またとないチャンス

Smile of the Sun - 太陽のほほえみイメージ

 汽車の中で、私の隣にすわった紳士は、タバコを吸っていた。そのタバコの煙が、私の顔の前へ流れてくることにふと気づいた彼は、すぐに謝ってタバコの火を消した。私は、煙は気にならないと言ったが、彼はやめてしまった。

 それから数日後、私は友人が入院している病院を探しながら、神戸の町を走っていた。学校帰りらしい少年と少女が歩いていたので、車を止めて道を尋ねた。二人は、坂道をまっすぐ上って、上で右に曲がるようにと教えてくれた。

 はっきりわかったと思ったのに、私は間違った道に入り込んだ。仕方なくまた大通りまで引き返した。ところが驚いたことに、さっきの少年と少女がまだ立っていた。私が間違った道へ曲がるのを見て、引き返してくるのを待っていたというのである。もう一度はっきりと正しい道を教えてくれると、笑いながら手を振って見送ってくれた。

====================

#### 演習課題
1: 課題文によると、汽車で隣にすわった紳士は、タバコの煙が流れてくることに気づいてどうしたか。
2: 課題文を、最後の段落の後から書き進めてください。

#### データ抜粋
====================

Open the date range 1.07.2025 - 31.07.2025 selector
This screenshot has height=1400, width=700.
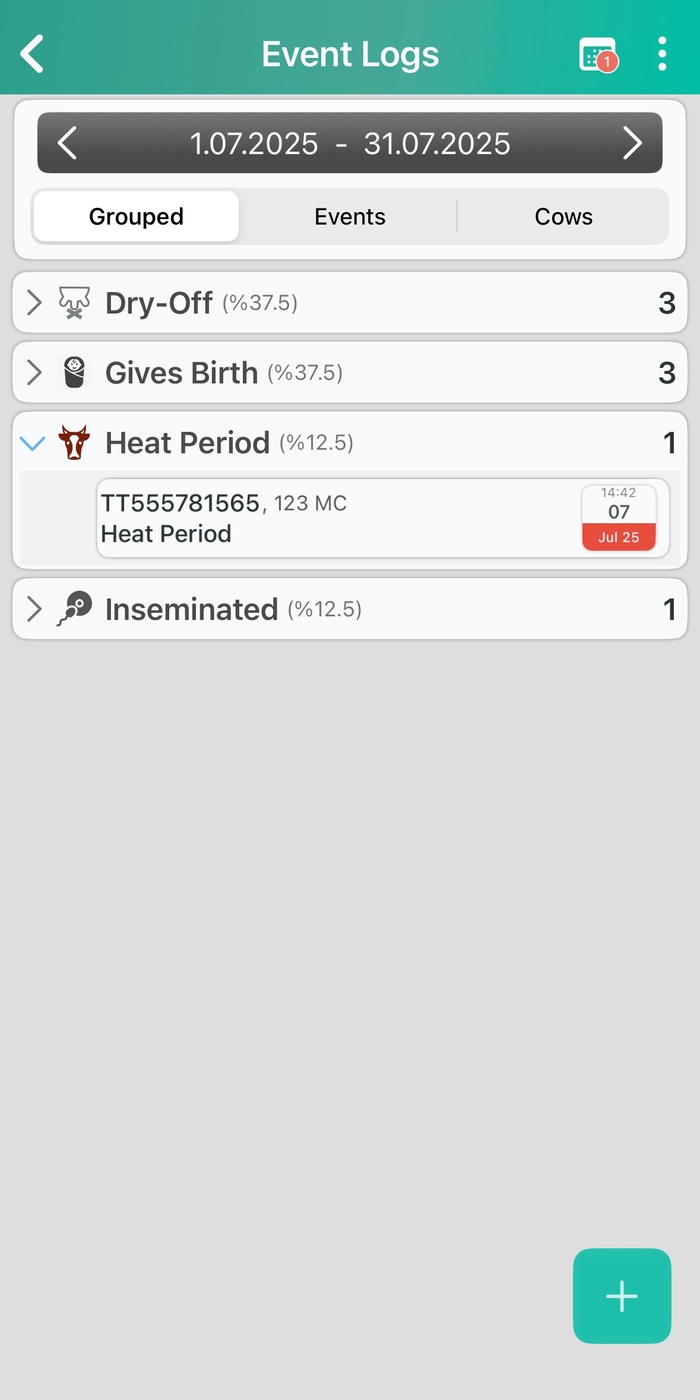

====================

#### 期待される出力
1: すぐに謝ってタバコの火を消した。

2:
 汽車で一緒だった紳士や、神戸で会った生徒に、もう一度会うことはないかもしれない。しかし、彼等の損得抜きの親切は、私の人生に何かを与えてくれた。

 行きずりの人との偶然の出会いは、取るに足らないことと思われがちである。自分本位の人たちは、見知らぬ人を無視し、時には失礼なことさえする。しかし、本当の親切の意味を知る人は、違った態度をとる。見知らぬ人との出会いは、報いを期待せずに善いことのできる、またとない機会だと考え、行動するのである。